Breites Angebot des deutschen Kinos beim Festival
Insgesamt werden 41 deutsche Filme und Co-Produktionen beim Festival in der kanadischen Metropole gezeigt. Erstmals auf dem nordamerikanischen Kontinent laufen auch die neuen Filme von Fatih Akin ("Aus dem Nichts"), Valeska Grisebachs "Western", aber auch kleinere Produktionen wie "Sommerhäuser" von Sonja Maria Kröner, die zuvor alle schon auf europäischen Festivals Premiere gefeiert hatten.

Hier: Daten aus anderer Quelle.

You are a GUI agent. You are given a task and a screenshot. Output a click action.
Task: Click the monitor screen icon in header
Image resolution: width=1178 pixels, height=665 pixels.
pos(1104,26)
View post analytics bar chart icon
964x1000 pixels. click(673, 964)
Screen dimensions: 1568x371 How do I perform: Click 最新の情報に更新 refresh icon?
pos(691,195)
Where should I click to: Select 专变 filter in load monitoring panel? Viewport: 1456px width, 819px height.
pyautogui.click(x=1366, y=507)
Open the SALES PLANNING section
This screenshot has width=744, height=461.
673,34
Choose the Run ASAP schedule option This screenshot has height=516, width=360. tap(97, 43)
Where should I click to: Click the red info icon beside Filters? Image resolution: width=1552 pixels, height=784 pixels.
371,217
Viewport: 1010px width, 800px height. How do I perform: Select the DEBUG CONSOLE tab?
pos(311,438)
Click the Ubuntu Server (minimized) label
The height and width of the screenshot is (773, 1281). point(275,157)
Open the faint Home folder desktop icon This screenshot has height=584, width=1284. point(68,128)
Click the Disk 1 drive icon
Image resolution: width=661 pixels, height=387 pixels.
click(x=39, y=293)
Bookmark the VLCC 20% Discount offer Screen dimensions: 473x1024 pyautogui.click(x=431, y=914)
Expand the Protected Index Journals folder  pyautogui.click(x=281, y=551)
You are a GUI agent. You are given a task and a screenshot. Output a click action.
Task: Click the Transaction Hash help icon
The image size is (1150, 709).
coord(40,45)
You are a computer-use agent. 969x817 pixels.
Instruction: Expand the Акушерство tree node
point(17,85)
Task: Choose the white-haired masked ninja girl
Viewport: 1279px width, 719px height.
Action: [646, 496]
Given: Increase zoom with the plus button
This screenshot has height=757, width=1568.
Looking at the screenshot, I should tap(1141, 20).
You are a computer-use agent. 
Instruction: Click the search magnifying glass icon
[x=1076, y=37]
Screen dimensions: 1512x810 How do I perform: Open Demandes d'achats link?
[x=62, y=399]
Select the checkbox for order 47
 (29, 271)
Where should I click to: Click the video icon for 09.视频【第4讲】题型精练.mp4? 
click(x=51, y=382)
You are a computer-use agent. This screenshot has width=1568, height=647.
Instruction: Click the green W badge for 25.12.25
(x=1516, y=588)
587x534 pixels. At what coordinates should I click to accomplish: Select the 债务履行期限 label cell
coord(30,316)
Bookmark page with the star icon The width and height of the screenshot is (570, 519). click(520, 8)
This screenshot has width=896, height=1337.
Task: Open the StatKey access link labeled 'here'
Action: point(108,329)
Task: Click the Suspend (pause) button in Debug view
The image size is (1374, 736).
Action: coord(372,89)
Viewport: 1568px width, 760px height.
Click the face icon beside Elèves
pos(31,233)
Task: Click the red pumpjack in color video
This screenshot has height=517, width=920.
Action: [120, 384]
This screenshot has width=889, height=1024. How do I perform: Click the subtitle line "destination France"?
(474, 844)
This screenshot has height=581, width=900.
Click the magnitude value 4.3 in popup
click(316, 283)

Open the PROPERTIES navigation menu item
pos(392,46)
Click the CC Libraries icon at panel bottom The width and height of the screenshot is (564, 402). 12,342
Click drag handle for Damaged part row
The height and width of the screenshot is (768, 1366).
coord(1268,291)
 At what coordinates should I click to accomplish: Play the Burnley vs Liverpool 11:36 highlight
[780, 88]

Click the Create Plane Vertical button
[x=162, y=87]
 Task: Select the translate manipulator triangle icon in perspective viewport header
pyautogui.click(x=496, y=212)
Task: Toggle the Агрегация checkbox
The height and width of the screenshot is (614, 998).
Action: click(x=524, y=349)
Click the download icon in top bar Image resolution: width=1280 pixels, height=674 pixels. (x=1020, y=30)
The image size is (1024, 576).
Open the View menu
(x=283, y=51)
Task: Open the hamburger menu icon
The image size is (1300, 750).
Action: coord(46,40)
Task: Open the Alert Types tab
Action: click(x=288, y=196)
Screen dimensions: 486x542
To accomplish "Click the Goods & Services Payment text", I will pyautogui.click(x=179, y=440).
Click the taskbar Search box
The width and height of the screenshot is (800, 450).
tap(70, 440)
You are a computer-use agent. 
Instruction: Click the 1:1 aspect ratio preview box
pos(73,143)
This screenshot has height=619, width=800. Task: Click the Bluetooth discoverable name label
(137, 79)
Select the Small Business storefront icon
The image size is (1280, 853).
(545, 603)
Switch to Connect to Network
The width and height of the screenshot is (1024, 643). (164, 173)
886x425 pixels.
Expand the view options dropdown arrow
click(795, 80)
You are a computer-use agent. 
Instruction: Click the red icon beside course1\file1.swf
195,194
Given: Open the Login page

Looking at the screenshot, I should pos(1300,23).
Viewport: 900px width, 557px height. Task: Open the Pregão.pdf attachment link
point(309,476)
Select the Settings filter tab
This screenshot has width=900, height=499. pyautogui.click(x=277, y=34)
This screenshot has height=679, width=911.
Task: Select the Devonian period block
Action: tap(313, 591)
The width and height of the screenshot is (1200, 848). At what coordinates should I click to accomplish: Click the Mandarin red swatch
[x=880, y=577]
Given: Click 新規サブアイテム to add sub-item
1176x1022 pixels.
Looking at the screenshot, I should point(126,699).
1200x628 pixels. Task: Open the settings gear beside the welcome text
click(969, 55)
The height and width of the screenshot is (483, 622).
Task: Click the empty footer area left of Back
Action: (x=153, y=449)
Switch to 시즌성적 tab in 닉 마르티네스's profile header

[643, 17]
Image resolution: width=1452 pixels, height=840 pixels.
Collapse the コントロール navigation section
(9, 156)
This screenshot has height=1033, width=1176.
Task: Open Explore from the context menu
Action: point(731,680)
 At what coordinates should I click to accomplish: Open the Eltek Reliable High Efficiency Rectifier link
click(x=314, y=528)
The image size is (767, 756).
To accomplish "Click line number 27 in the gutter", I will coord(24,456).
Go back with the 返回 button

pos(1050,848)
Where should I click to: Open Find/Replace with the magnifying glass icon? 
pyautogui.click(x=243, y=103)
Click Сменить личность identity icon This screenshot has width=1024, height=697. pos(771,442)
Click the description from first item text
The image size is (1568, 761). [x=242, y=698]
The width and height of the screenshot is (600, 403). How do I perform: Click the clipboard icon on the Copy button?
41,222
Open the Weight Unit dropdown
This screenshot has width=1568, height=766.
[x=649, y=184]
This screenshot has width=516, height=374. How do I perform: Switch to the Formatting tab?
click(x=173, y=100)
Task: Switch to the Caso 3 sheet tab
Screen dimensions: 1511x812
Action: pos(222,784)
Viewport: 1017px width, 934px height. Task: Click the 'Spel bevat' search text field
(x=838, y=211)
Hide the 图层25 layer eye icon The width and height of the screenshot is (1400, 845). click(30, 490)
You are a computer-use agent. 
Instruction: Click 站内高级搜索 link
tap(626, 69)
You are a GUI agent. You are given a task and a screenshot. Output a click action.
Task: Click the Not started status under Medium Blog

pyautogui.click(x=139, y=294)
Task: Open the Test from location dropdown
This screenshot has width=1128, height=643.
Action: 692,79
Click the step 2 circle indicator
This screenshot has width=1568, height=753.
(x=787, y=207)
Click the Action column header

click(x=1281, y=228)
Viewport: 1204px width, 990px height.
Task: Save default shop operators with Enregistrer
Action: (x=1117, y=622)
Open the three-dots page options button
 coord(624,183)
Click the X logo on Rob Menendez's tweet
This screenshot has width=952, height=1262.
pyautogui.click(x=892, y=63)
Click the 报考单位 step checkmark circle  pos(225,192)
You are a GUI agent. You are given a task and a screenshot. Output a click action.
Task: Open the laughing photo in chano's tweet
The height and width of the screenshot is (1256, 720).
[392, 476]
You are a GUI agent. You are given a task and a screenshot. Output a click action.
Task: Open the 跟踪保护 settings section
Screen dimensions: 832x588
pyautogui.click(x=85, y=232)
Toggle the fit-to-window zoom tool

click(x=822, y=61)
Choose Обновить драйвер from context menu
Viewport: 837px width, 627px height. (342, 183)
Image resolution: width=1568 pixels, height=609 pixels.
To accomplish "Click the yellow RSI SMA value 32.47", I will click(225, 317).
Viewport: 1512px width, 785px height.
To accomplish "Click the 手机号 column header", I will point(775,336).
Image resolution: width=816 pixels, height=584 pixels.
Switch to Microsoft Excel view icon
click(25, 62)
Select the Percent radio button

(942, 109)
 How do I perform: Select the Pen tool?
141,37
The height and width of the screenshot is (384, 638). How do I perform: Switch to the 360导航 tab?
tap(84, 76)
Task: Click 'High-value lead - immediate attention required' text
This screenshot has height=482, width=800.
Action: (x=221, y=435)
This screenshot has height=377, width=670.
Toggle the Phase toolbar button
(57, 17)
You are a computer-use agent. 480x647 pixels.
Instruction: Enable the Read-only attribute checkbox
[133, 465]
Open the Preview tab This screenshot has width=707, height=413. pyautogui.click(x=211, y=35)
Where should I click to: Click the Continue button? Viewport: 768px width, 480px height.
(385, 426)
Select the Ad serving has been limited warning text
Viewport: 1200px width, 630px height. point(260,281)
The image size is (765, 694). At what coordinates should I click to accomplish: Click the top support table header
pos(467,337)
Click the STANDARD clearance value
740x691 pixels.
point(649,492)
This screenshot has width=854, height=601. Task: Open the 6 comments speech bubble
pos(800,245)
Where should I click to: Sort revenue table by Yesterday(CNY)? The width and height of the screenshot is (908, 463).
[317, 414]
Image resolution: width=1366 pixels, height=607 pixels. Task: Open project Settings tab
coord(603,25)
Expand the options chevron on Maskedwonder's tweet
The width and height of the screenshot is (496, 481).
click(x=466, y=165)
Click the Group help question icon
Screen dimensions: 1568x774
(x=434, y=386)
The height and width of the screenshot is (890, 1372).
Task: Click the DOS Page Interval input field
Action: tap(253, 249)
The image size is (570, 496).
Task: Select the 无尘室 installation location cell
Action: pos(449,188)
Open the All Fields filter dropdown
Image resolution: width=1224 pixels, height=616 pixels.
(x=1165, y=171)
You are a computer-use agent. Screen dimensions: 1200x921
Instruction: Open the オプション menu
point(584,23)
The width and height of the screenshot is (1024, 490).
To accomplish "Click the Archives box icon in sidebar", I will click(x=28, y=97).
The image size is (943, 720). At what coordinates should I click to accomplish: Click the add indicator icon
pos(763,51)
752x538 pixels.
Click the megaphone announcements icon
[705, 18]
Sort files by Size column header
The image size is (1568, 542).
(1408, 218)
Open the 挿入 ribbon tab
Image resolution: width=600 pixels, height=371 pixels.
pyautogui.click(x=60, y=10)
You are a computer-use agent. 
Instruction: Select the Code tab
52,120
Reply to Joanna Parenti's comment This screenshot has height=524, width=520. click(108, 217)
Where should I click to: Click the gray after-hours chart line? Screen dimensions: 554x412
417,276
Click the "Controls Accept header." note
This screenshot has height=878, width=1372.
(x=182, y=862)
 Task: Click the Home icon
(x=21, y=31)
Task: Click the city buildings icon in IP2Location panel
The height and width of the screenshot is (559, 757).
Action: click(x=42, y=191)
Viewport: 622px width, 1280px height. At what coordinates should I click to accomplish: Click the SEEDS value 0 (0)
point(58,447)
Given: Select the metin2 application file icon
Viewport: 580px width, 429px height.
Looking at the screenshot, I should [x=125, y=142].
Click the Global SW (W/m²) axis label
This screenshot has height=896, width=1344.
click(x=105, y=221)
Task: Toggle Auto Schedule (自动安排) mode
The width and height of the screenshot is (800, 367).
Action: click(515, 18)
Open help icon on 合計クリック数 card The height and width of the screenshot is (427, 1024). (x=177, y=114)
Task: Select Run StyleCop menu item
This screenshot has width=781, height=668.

Vor dem Hintergrund der aktuellen deutsch-türkischen Spannungen dürfte auch der Film des jungen deutsch-türkischen Regisseurs Hüseyin Tabak auf Interesse stoßen. Tabak porträtiert in "The Legend of the Ugly King" den 1984 verstorbenen kurdisch-türkischen Regisseur Yilmaz Güney, der während seiner aktiven Schaffenszeit immer wieder mit den Behörden in seinem Heimatland in Streit geriet. Güney wurde zu hohen Haftstrafen verurteilt und saß mehrere Jahre im Gefängnis. Später gelang ihm die Flucht nach Frankreich. 1982 gewann sein Film "Yol" die Goldene Palme in Cannes.